Vytautas Kasiulis (1918–1995) made his artistic debut during the Second World War. A solo exhibition of his work in 1943 at the Vytautas Magnus Culture Museum in Kaunas aroused great interest. One of the reasons for his success was his contemporaries’ hope that he would be able to lay the foundations for the long-awaited Lithuanian school of academic painting. In fact, for some time he persistently followed the road of retrospectivism. He studied the 17th-century artistic heritage carefully. One of the results of his efforts was his discovery of a way to depict a figure from several sides on a two-dimensional plane with the help of a mirror. He tried this method on himself first (in around 1943, he painted a self-portrait in front of a mirror; the work is now in the collection of the Lithuanian Theatre, Music and Cinema Museum), and then he applied it to others. When painting Nude woman, he painted a window that was reflected in the mirror, and the view through it. This detail deepens the illusory space of the picture, and introduces some life and some optimism into a static and gloomy scene.
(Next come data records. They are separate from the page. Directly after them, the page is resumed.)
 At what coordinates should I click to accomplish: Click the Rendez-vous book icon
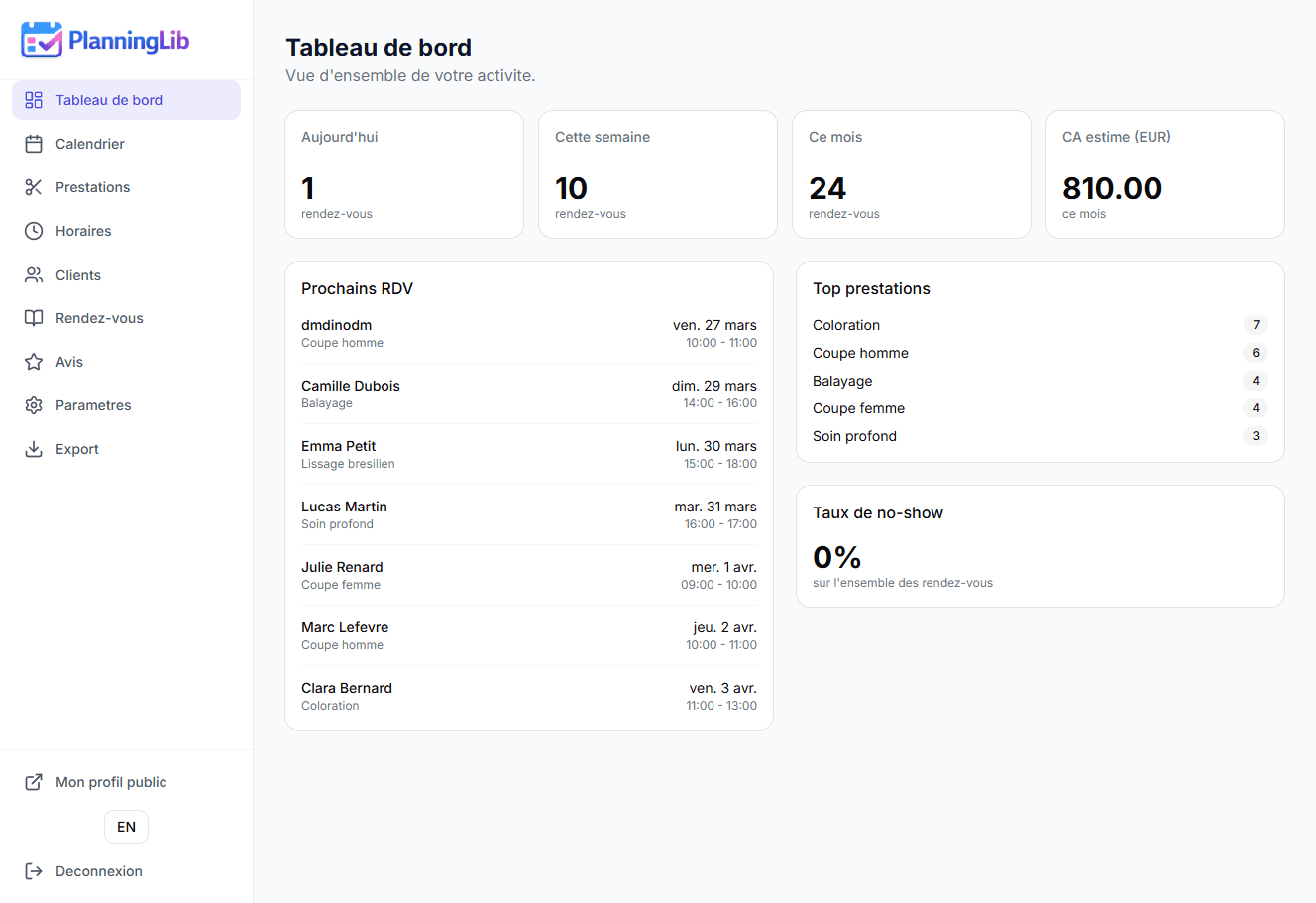33,317
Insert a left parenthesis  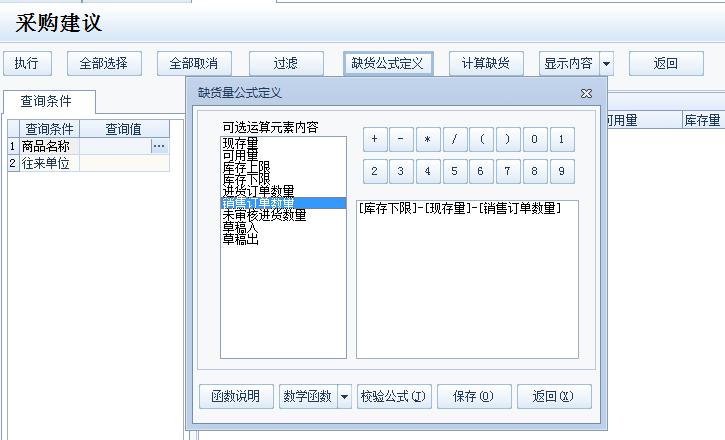pyautogui.click(x=481, y=140)
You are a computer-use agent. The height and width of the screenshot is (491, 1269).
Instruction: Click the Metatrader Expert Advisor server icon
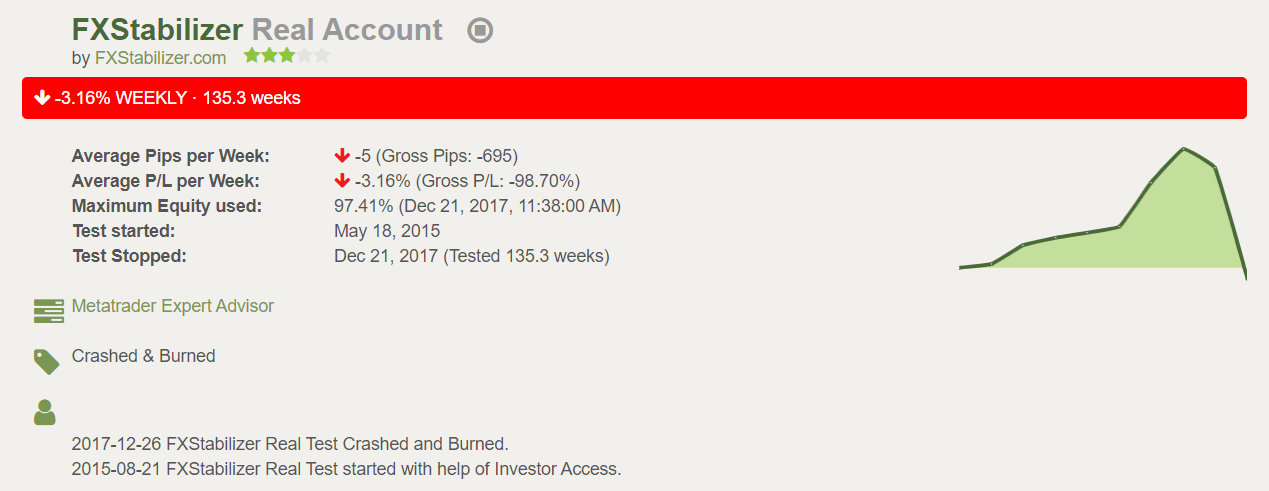(x=48, y=311)
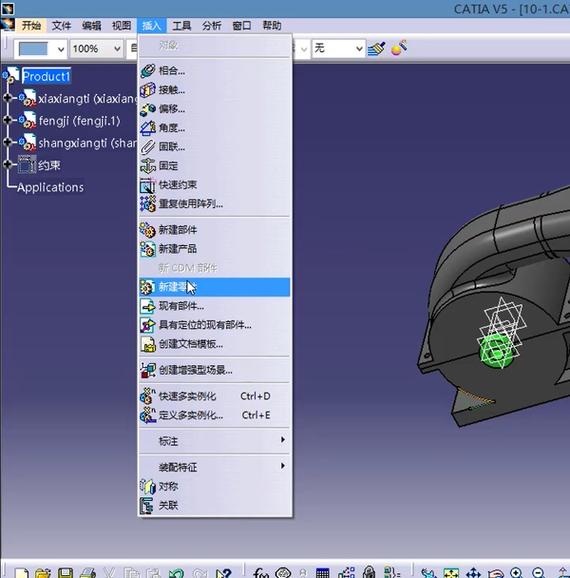Select the 相合 coincidence constraint icon
The width and height of the screenshot is (570, 578).
coord(148,71)
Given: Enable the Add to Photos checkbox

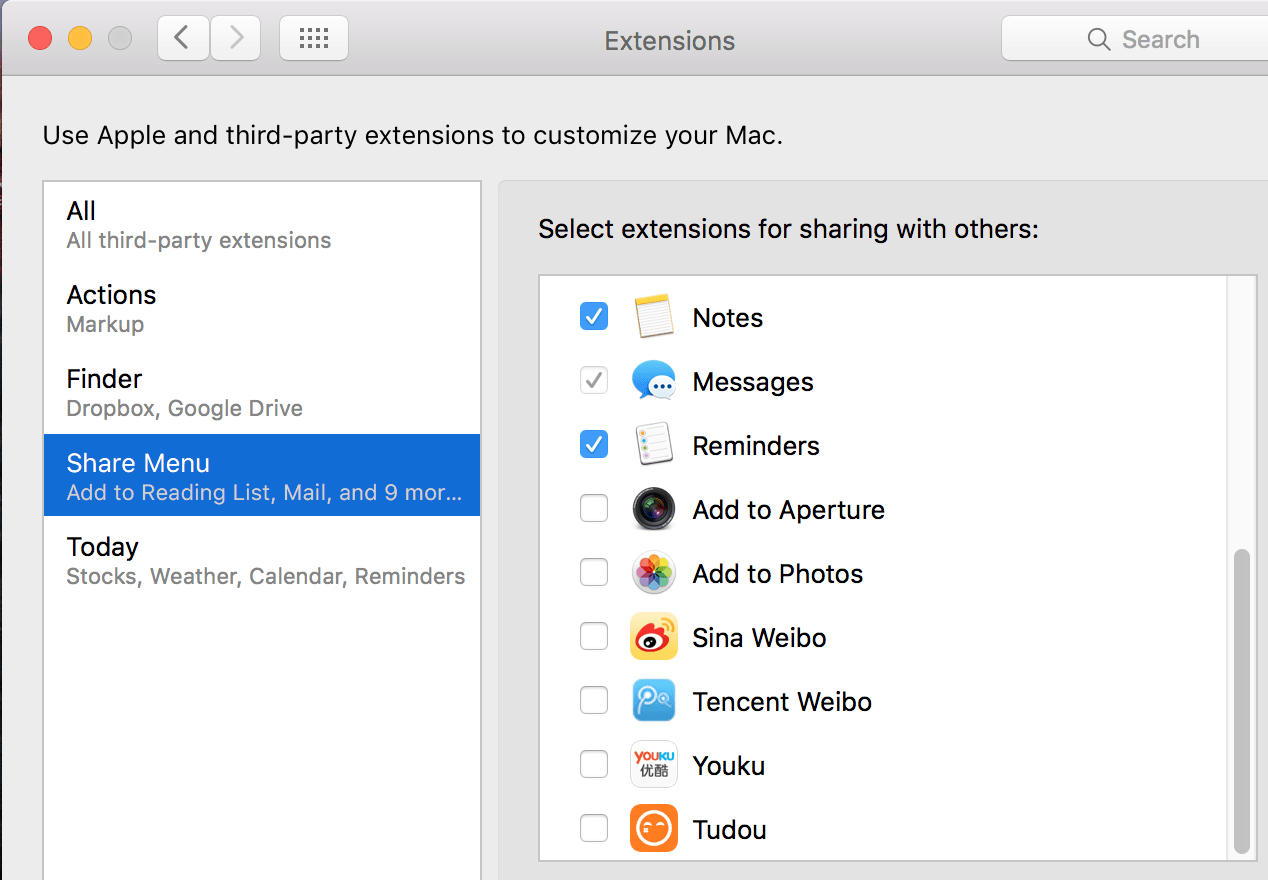Looking at the screenshot, I should pos(594,574).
Reference: Art album "More Than Just Beauty. The Image of Woman in the LAWIN collection." Compiled by G. Jankevičiūtė. Vilnius, LAWIN, 2012, No. 248.
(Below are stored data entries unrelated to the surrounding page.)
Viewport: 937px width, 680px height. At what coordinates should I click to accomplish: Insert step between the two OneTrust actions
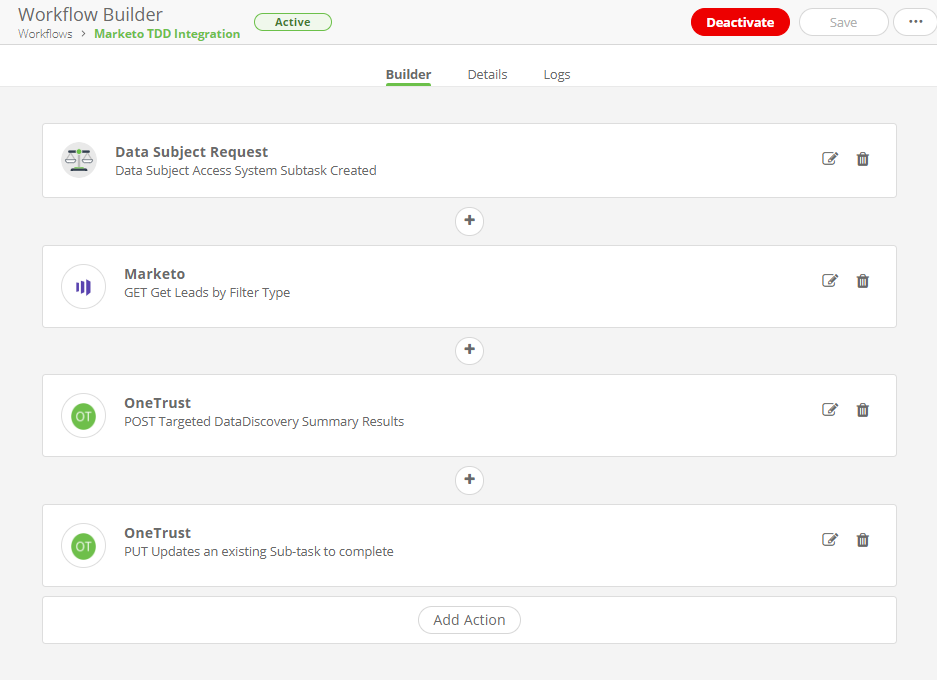[x=469, y=480]
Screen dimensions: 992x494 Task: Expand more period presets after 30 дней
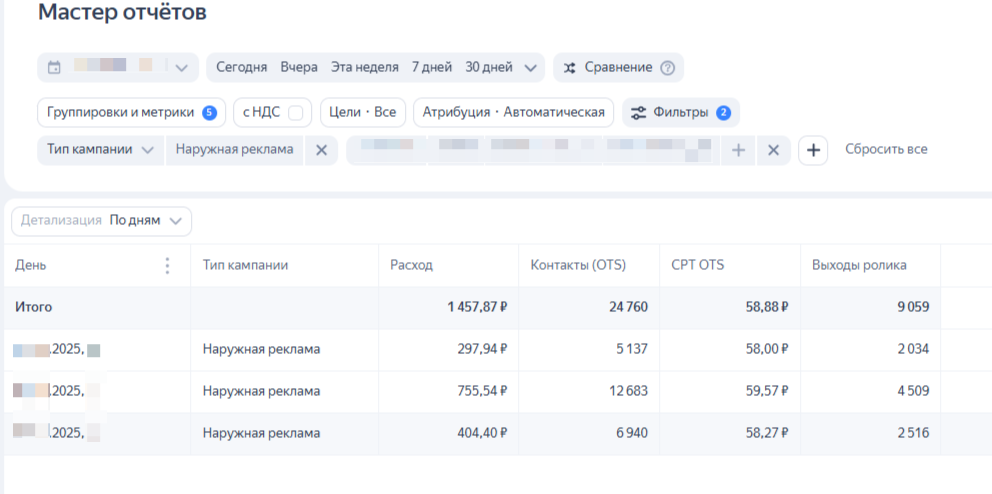pos(530,68)
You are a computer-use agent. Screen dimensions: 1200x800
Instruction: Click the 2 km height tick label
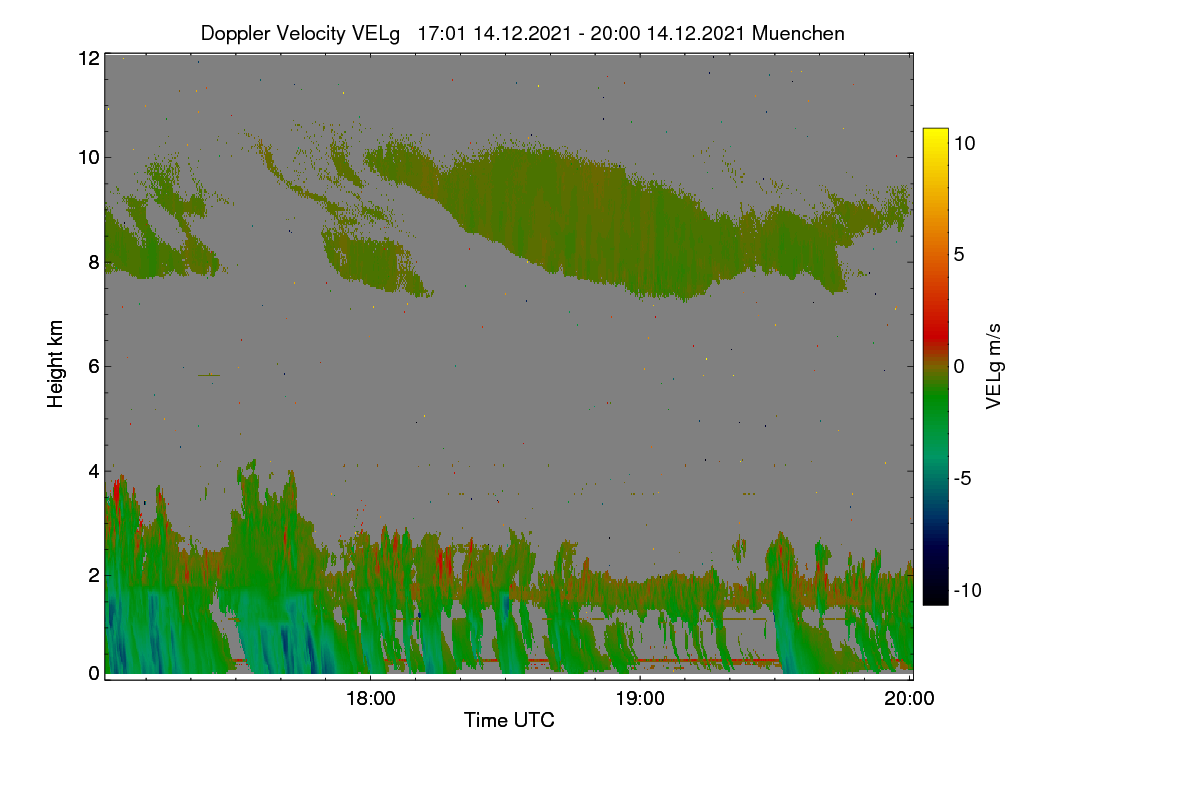click(x=94, y=574)
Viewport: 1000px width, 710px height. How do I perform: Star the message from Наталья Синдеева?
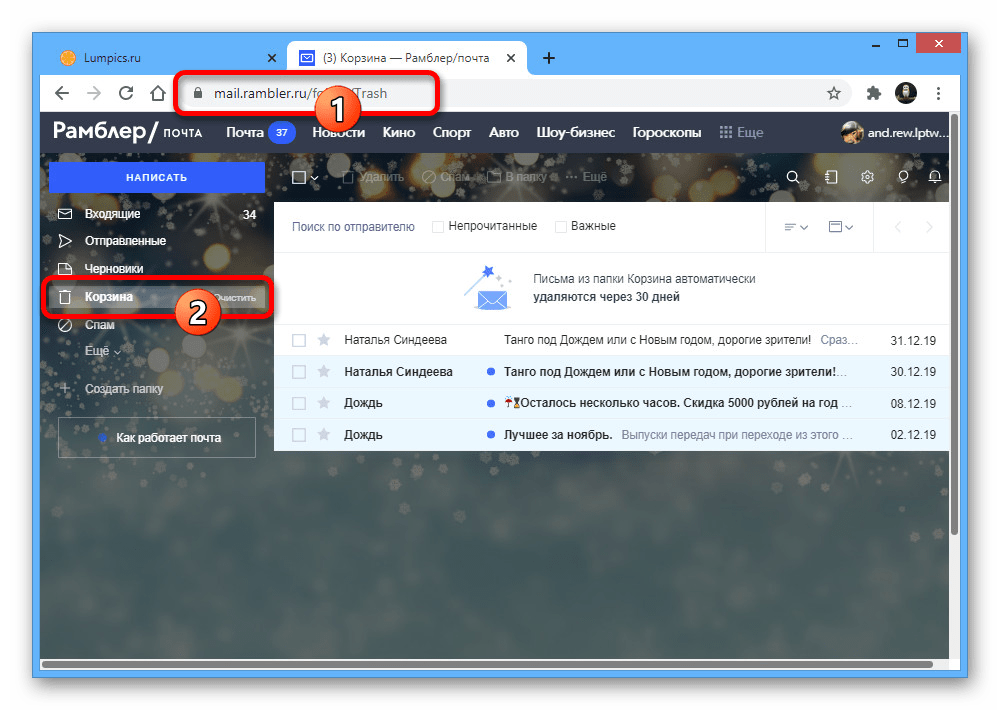point(322,340)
The artistic philosophy of V. Kasiulis was greatly influenced by his studies under Stasys Ušinskas, who required from his students a modern way of thinking alongside the acceptance of experience from Classical art in the sphere of composition. Ušinskas attached much importance to a reasoned compilation of images and professionalism. Kasiulis abided by this requirement throughout his life. Despite changes of style and variations in artistic interests, his works retain the integrity of their composition and ingenuity. He was capable of creating several different but equally accomplished pictures of the same subject. In his first solo exhibition in 1943, he attracted much attention with his professionalism and his creativity.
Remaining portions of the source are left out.